Tackling the world’s health challenges requires the appropriate tools and information. Alongside essential R&D for innovative technologies to prevent, diagnose and treat diseases, ensuring their access and delivery to people and communities that need them is also a crucial part of the process.
Introducing new health technologies into health systems requires a series of decisions as well as systems to be put into place. Typically, these include evidence-based decision-making for implementing new policies and modified regulations, safety monitoring to detect and address any adverse reactions that may occur, and efficient procurement and supply chains. For ensuring sustainability, modelling of anticipated health impacts and cost effectiveness are also important. These obviously all take time and careful coordination.
To help increase the efficiency of related country-level planning, the ADP has published an initial pipeline product analysis of new health technologies for malaria, tuberculosis (TB) and selected neglected tropical diseases (NTDs). The report is the outcome of an extensive literature review and key informant interviews, which sought to identify the products most likely to enter the market by 2020. This effort complements work done by the World Health Organization (WHO), UNITAID and others, with a special focus on malaria, TB and selected NTDs.

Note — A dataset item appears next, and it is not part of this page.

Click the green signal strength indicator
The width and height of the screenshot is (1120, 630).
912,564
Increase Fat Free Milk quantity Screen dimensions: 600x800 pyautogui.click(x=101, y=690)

The report identifies over 20 malaria vaccines in development and clinical testing. A number of new chemical entities for treatment of malaria under clinical trial, and the target product profiles of diagnostics required for the WHO malaria elimination strategy, are also described. Also listed are two new regimens for the treatment of TB currently under clinical trials– the first TB medicines to be introduced in the market in over 50 years. In the case of NTDs, the report identifies new treatment regimens with oral medicines for selected NTDs, which promise easier administration by health workers, shorter treatment times, and promote better drug adherence by patients. The report also explores the therapeutic vaccine pipeline for leishmaniasis. Specific features of the diagnostic tests in the pipeline will help address logistical barriers, by making it easier to perform diagnostics tests in all settings. For example, rapid diagnostic tests (RDTs) that do not rely on a cold chain and performed without sophisticated equipment will significantly improve the identification and treatment of malaria, TB and selected NTDs in resource-poor settings.
The analysis also highlighted a number of future challenges. For instance, the potential market for a specific product type can significantly influence the incentives for their development. Hence, even though there may be strong potential and need for preventative and immunotherapeutic vaccines, a sufficiently attractive market is needed for developers to embark on such projects. Similarly, medicines for which there is a small market and weak demand within health systems may face supply and procurement challenges. Affordability is also a barrier: The ‘Minicolumn’ test, currently the best confirmatory test for human African trypanosomiasis, remains unaffordable, and therefore unavailable in many settings. Finally, the analysis identifies a lack of research agendas as a constraint to development of the most essential and useful products in some disease and product areas. For leishmaniasis and Chagas disease, this gap in research priority-setting and target product profiles is particularly noted.
In its summary of the new products hopefully coming to market in the next five years, the pipeline analysis assists countries prepare for their in-country access and delivery and identify possible barriers in advance. Currently, for example, regulatory frameworks in many low- and middle-income countries (LMICs) do not allow for compassionate use programmes incorporating new medicines approved on the basis of Phase IIb trial data, as is the case for the two new MDR-TB drugs. With the introduction of any new drug, the means to fully monitor safety must also be anticipated. And decisions on the use of new health technologies in LMICs are strongly influenced by their affordability and cost-effectiveness.
The Pipeline analysis of new products for malaria, tuberculosis and neglected diseases is published as a ‘working paper’, acknowledging the need for continual updates to provide an accurate picture of the changing landscape. It is hoped that it can serve as a valuable and continuous resource for policy-makers and other stakeholders involved in health programme planning.
Barbara Milani is a Consultant for the Access and Delivery Partership.
Cecilia Oh is Programme Advisor at UNDP Bangkok Regional Hub.